With British Airways gutting their program — eliminating the principle that one mile flown earns one mile, reducing mid-tier elite mileage bonuses, and substantially increasing the cost of premium cabin award travel — I’ve had several questions about what this means for American AAdvantage frequent flyers since the two airlines aren’t just alliance members but are actually revenue-sharing joint venture partners across the Atlantic.
When American and British Airways introduced the transatlantic joint venture in 2010 there was some frequent flyer program alignment.
- That is when American introduced US – London awards on British Airways (those has previously not been permitted with AAdvantage miles, so you had to fly from Canada, Mexico, or the Caribbean) but fuel surcharges started to apply on all BA awards. Previously American didn’t add fuel surcharges to those British Airways awards that you could book, such as Toronto – London – Johannesburg.
- It’s also when mileage upgrades across joint venture airlines was introduced (using miles to upgrade on American, British Airways and Iberia).
- British Airways introduced full mileage earning on all fares (the principle that ‘one mile equals one mile’), and they introduced three regular elite tiers up from the previous two. Mid-tier status earned a 100% bonus on flights, just like at American.
So there has been some coordination here between the two airlines.
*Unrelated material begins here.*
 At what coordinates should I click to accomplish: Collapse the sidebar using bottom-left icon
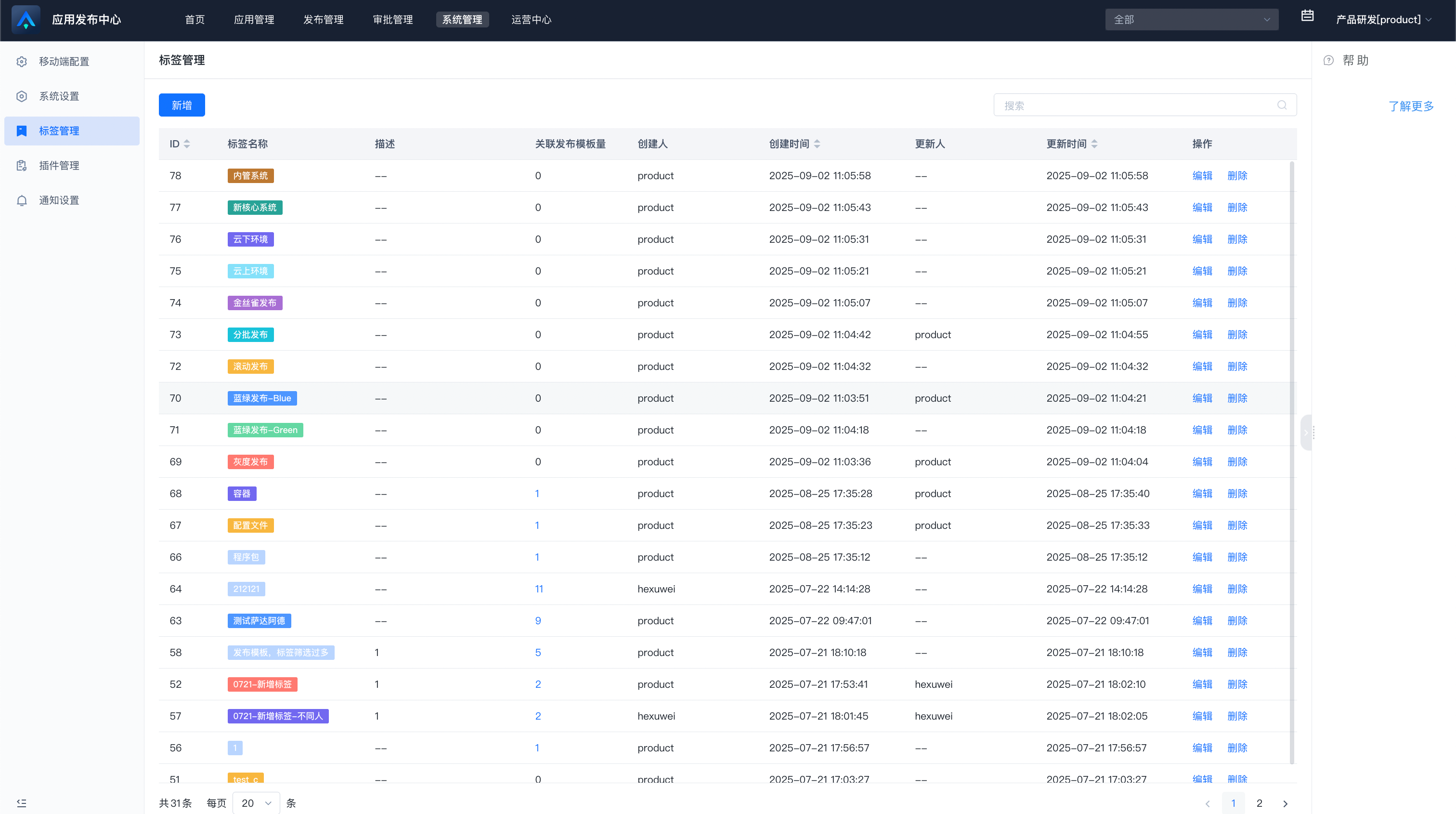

And many of the changes announced yesterday represent a rollback of precisely the things BA implemented when the joint venture launched.
American is focusing on rewarding premium travel (in their own way) this year too as a competitive response to United and to Delta.
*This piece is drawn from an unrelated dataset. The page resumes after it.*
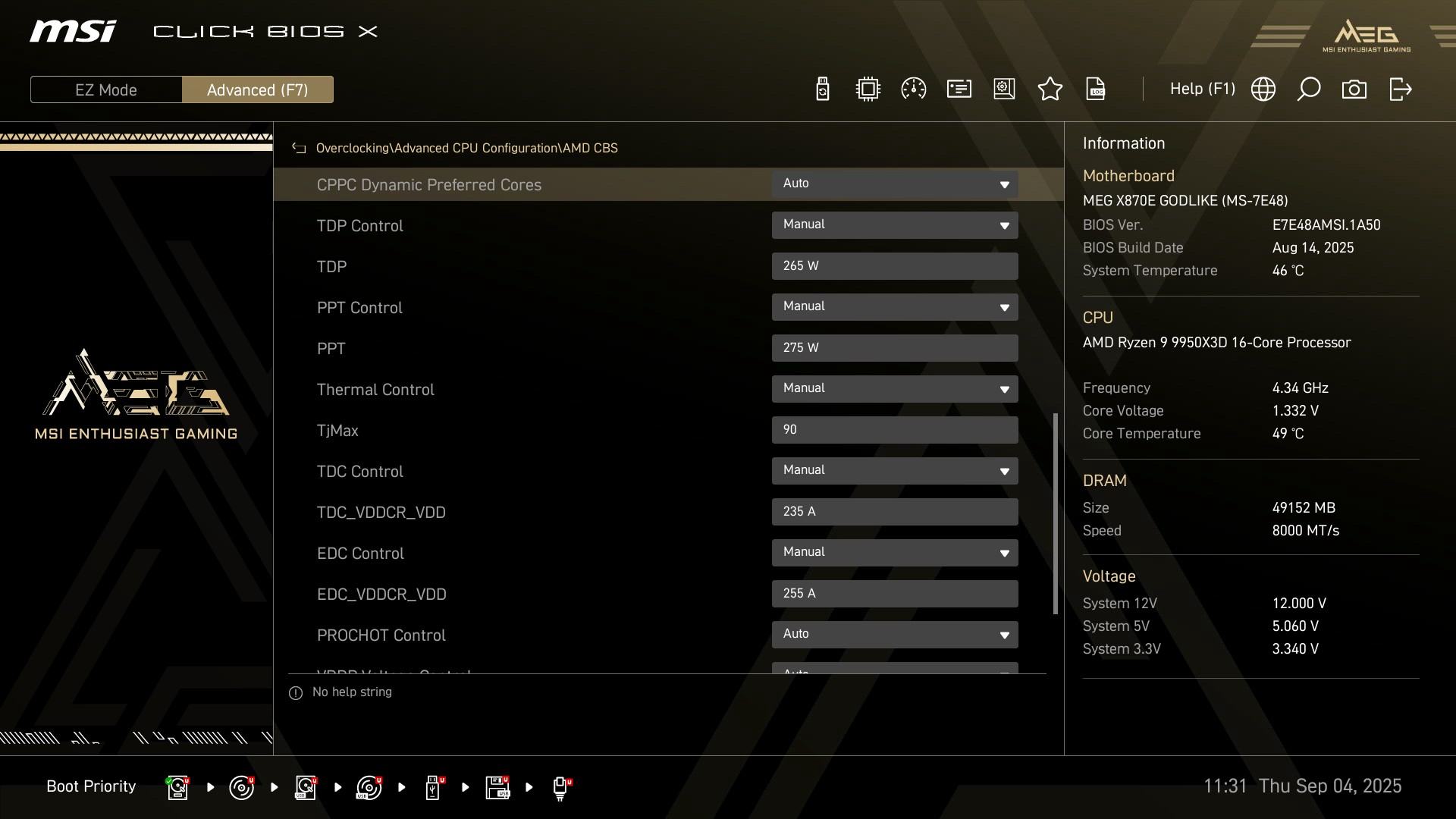Viewport: 1456px width, 819px height.
Task: Click the back arrow beside breadcrumb path
Action: (299, 149)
This doesn’t mean the programs move in lock step. They don’t.
And we shouldn’t expect big change right away at American as they focus on integration. We’ve heard little other than the mantra ‘integrate before we innovate.’
Nonetheless as fewer programs remain that haven’t devalued, it’s hardly comforting.
- We shouldn’t expect changes at American right away. American has shared details of their 2015 program and told us not to expect other big changes in the immediate-term.
- American and British Airways already had substantially different programs, with BA charging for awards base don distance and American based on region, and with thoroughly different elite benefits.
- I don’t see the BA move as predictive of American, however a fundamental operating principle I’ve subscribed to is that the best values – those that are several standard deviations better than the norm – don’t last.
- In my view, American overall (top tier elite status, first class class, indeed most awards other than transatlantic business class) offers the most valuable airline program.
- Thus there’s more downside risk to members than upside benefit, playing the probabilities.
My advice continues to remain to focus on American, that’s what I’m doing. There’s no reason to focus on earning less value now (with another carrier) and for the near-term simply because one would earn less value in the future. That American might not continue to be materially better in the future isn’t a reason to walk away from superior value now.